Velocity Reviews > RE: outline-style sorting algorithm

# RE: outline-style sorting algorithm

Delaney, Timothy C (Timothy)
Guest
Posts: n/a

 04-29-2004
Thorsten Kampe wrote:

>>>>> foo

>> ['1.0', '1.0.1', '1.1.1', '1.2', '1.9', '1.10', '1.11', '1.20',
>> '1.20.1', '1.30']
>>>>> foo.sort()
>>>>> foo

>> ['1.0', '1.0.1', '1.1.1', '1.10', '1.11', '1.2', '1.20', '1.20.1',
>> '1.30', '1.9']
>>
>> Obviously 1.20.1 should be after 1.9 if we look at this as
>> dot-delimited integers, not as decimal numbers.

>
> You need some general approach to avoid the DSU thing:
>
> def funcsort(seq, func):
> """ sort seq by func(item) """
> seq = seq[:]
> seq.sort(lambda x, y: cmp(func(x), func(y)))
> return seq
>
> funcsort(foo, lambda x: map(int, x.split('.')))

I've seen you give this advice several times, today, and IMO it's
completely wrong.

DSU is *exactly* what you want to do. If you want to wrap it inside a
general function, that's fine, but DSU is in almost all cases preferred
to passing a comparison function - it's much faster.

def sorted (seq, cmp=None, key=None):
""" sort seq by func(item) """
if key is None:
seq = seq[:]
else:
seq = [(key(e), i, e) for i, e in enumerate(seq)]

seq.sort(cmp)

if key is None:
return seq
else:
return [i[-1] for i in seq]

foo = ['1.0', '1.0.1', '1.1.1', '1.2', '1.9', '1.10', '1.11',
'1.20', '1.20.1', '1.30']

foo = sorted(foo, key=lambda x: map(int, x.split('.')))
print foo

Note that Python 2.4 will have DSU as a built-in idiom to `list.sort`
i.e. `list.sort(key=func)` but will be somewhat more efficient than the
above. Likewise there will be a new builtin `sorted` which has exactly
the same semantics as the above - it is stable, and it does not ever
compare the actual value if a key function is supplied - only the key
value (the above also compares the position, but that's an
implementation detail and has no visible effect).

Tim Delaney

Thorsten Kampe
Guest
Posts: n/a

 04-29-2004
* Delaney, Timothy C (Timothy) (2004-04-29 02:52 +0100)
> Thorsten Kampe wrote:
>>>>>> foo
>>> ['1.0', '1.0.1', '1.1.1', '1.2', '1.9', '1.10', '1.11', '1.20',
>>> '1.20.1', '1.30']
>>>>>> foo.sort()
>>>>>> foo
>>> ['1.0', '1.0.1', '1.1.1', '1.10', '1.11', '1.2', '1.20', '1.20.1',
>>> '1.30', '1.9']
>>>
>>> Obviously 1.20.1 should be after 1.9 if we look at this as
>>> dot-delimited integers, not as decimal numbers.

>>
>> You need some general approach to avoid the DSU thing:
>>
>> def funcsort(seq, func):
>> """ sort seq by func(item) """
>> seq = seq[:]
>> seq.sort(lambda x, y: cmp(func(x), func(y)))
>> return seq
>>
>> funcsort(foo, lambda x: map(int, x.split('.')))

>
> I've seen you give this advice several times, today, and IMO it's
> completely wrong.
>
> DSU is *exactly* what you want to do. If you want to wrap it inside a
> general function, that's fine, but DSU is in almost all cases preferred
> to passing a comparison function - it's much faster.
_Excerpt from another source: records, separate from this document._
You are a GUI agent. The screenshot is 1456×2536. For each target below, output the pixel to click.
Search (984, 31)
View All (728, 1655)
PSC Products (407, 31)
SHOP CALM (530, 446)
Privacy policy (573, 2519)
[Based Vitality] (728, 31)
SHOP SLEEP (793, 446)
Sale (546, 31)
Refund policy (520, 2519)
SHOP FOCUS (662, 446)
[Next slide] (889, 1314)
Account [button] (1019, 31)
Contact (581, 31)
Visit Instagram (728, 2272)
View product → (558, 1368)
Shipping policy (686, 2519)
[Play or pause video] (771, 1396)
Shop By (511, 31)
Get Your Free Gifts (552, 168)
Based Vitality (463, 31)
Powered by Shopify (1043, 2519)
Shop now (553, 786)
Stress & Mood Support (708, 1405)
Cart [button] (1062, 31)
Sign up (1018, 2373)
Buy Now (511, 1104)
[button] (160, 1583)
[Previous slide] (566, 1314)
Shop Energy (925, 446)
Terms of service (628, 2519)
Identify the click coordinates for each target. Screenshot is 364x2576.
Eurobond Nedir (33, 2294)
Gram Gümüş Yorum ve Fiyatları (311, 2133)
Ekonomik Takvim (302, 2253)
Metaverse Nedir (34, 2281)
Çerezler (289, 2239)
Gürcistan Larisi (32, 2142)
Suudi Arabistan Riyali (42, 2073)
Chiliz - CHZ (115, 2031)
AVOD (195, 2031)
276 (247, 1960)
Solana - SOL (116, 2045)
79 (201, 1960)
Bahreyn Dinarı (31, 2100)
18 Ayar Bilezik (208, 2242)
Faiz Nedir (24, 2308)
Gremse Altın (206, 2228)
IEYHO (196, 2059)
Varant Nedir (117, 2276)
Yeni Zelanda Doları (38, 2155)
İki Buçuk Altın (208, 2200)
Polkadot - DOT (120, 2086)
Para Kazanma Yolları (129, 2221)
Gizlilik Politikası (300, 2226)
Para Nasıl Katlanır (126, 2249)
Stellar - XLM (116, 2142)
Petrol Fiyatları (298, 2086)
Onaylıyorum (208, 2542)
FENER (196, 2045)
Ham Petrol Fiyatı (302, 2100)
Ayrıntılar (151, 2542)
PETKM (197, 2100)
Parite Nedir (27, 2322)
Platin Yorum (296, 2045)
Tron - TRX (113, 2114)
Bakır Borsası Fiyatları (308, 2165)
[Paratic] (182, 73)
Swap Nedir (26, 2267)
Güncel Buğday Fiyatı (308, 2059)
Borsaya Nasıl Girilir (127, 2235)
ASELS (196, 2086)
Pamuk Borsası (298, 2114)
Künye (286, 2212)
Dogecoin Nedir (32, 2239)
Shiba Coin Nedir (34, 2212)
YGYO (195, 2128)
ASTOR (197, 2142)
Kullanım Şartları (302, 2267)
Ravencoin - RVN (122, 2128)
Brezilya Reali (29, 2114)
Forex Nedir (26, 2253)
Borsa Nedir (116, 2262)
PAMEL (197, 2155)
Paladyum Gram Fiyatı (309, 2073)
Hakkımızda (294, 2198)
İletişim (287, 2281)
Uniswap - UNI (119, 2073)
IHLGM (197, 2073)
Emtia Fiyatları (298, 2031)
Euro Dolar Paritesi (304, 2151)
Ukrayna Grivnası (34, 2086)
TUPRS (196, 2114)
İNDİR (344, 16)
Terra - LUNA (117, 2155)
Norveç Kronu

My advice was to use a more general approach like 'funcsort' to avoid
reiventing the wheel for every problem. DSU is okay for funcsort.

> def sorted (seq, cmp=None, key=None):

What is 'cmp=None' for?

> """ sort seq by func(item) """
> if key is None:
> seq = seq[:]
> else:
> seq = [(key(e), i, e) for i, e in enumerate(seq)]
>
> seq.sort(cmp)

Are you passing a second comparison function? And if, isn't that the
same as I did and to which you said "preferred to passing a comparison
function"? Are you shadowing the builtin cmp function?

> if key is None:
> return seq
> else:
> return [i[-1] for i in seq]

What is 'key=None' for? Is that for speeding up if someone wants to
pass the indentity function (f(x)=x; lambda x: x)?

> Note that Python 2.4 will have DSU as a built-in idiom to `list.sort`
> i.e. `list.sort(key=func)` but will be somewhat more efficient than the
> above. Likewise there will be a new builtin `sorted` which has exactly
> the same semantics as the above - it is stable, and it does not ever
> compare the actual value if a key function is supplied - only the key
> value (the above also compares the position, but that's an
> implementation detail and has no visible effect).

If it has no visible effects than it would be useless. In my opinion
it has the effect that two items that have the same func(x) stay in
the same position as before. Is that desirable? Was that your goal?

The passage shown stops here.